Single Umbilical Artery
Occasionally, there is only the one single umbilical artery (SUA) present in the cord. Approximately 1 in 100 newborns are found to have a SUA, making it the most common umbilical abnormality. It is more common in multiple births. Babies with SUA may have a higher likelihood of having other congenital abnormalities. However, additional testing (high level ultrasound scans) can rule out many of these abnormalities prior to birth and alleviate parental anxiety. Echocardiograms of the fetus may be advised to ensure the heart is functioning properly. Genetic counseling may be useful, too, especially when weighing the pros and cons of more invasive procedures such as chorionic villus sampling and amniocentesis.

It is important to note that a diagnosis of SUA, while anxiety provoking, is in no way a guarantee that a fetus is at risk for other problems in utero or after birth. Especially encouraging are cases in which no other soft markers for congenital abnormalities are visible via ultrasound. Prior to ultrasound technology, the only method for determining the presence of a SUA was at birth, following an examination of the placenta. Given that the vast majority of expectant mothers do not receive the kind of advanced ultrasound scanning required to confirm SUA in utero, most cases may never be detected antenatally even today.

Doctors and midwives often suggest parents take the added precaution of having regular growth scans near term to rule out intrauterine growth restriction, which can happen on occasion and warrant intervention. Yet the majority of growth restricted infants with the abnormality also have other defects. Finally, neonates with the finding may also have a higher occurrence of kidney problems, so close examination of the infant may be warranted shortly after birth. Among SUA infants, there is a slightly elevated risk for post-natal urinary infections.

Umbilical cord prolapse
Umbilical cord prolapse is an obstetric emergency during pregnancy or labour that endangers the life of the fetus.
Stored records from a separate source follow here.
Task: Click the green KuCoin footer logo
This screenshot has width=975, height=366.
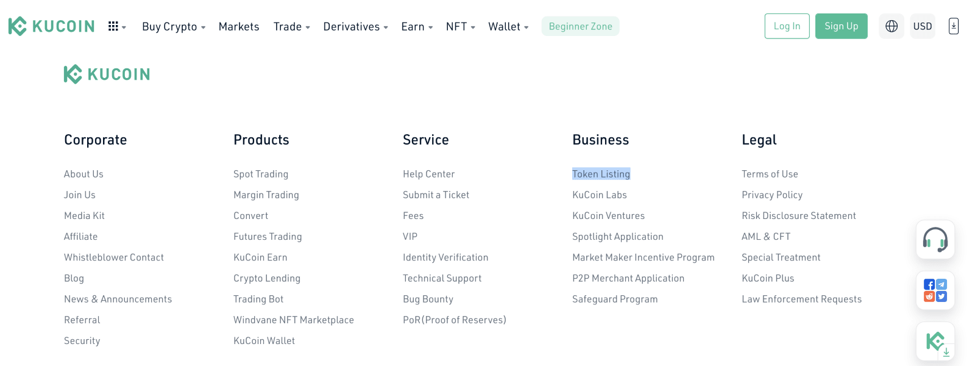Action: [x=107, y=74]
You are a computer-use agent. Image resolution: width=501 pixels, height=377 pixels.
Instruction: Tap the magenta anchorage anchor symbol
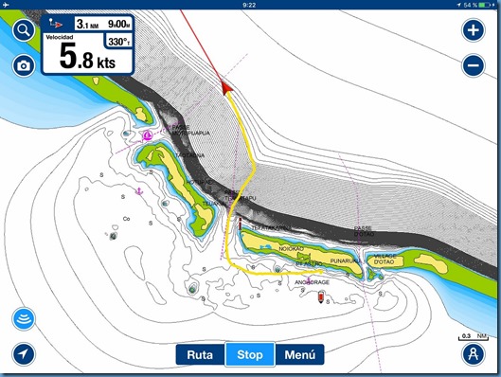click(309, 280)
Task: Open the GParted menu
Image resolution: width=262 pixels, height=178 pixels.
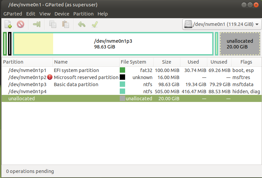Action: (x=12, y=14)
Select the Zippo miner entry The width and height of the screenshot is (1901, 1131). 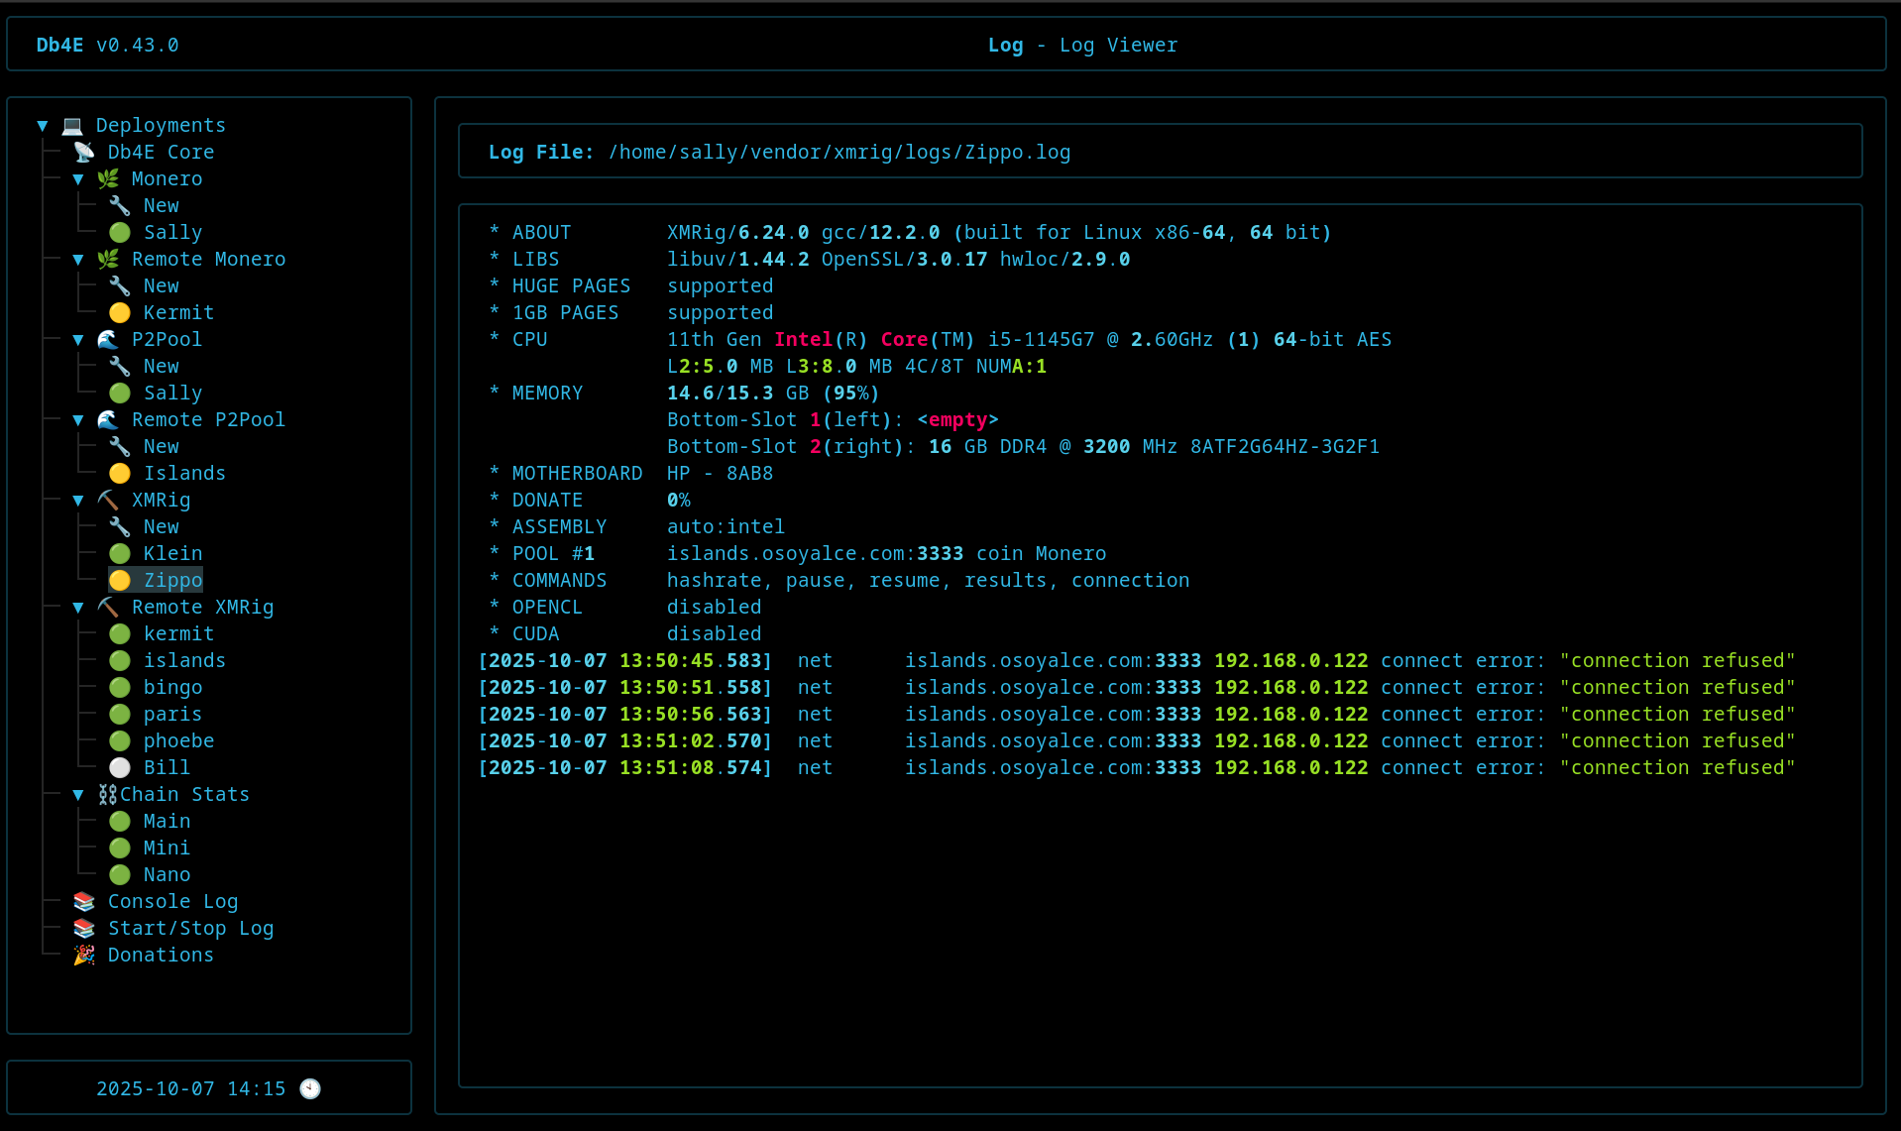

It occurs when the umbilical cord presents itself outside of the uterus while the fetus is still inside. It can happen when the water breaks – with the gush of water the cord comes along. Usually, thereafter the fetus will engage and squash the cord, cutting off oxygen supplies and leading to brain damage of the fetus, or stillbirth. Before that happens, the baby must be delivered quickly by caesarean section. In the meantime, the woman adopts the knee-elbow position, and an attendant reaches into the vagina and pushes the presenting part (usually the head) back in so that it does not suffocate the cord. It is useless to try to push the cord back in.

The mortality rate for the fetus is given as 11-17%. This applies to hospital births or very quick transfers in a first world environment. One series is reported where there was no mortality in 24 cases with the novel intervention of infusing 500ml of fluid by catheter into the woman's bladder, in order to displace the presenting part of the fetus upward, and to reduce compression on the prolapsed cord.

Vasa praevia
Vasa praevia (vasa previa) is an obstetric complication defined as "fetal vessels crossing or running in close proximity to the inner cervical os. These vessels may be from either a velamentous insertion of the umbilical cord or may be joining an accessory (succenturiate) placental lobe to the main disk of the placenta. If these fetal vessels rupture the bleeding is from the fetoplacental circulation, and fetal exsanguination will rapidly occur, leading to fetal death.

Diagnosis
•    This is rarely confirmed before delivery but may be suspected when antenatal sono-gram with color-flow Doppler reveals a vessel crossing the membranes over the internal cervical os.
•     The diagnosis is usually confirmed after delivery on examination of the placenta and fetal membranes.
•    Most often the foetus is already dead when the diagnosis is made; because the blood loss (say 300ml) contitutes a major bulk of blood volume of the fetus (80-100ml/kg i.e. 300ml approx for a 3kg foetus).

Treatment
Treatment immediately with an emergency cesarean delivery is usually indicated.

Velamentous cord insertion
In velamentous cord insertion, the umbilical cord inserts in the chorion rather than in the mass of the placenta. The exposed vessels are not protected by Wharton's jelly and hence are vulnerable to rupture.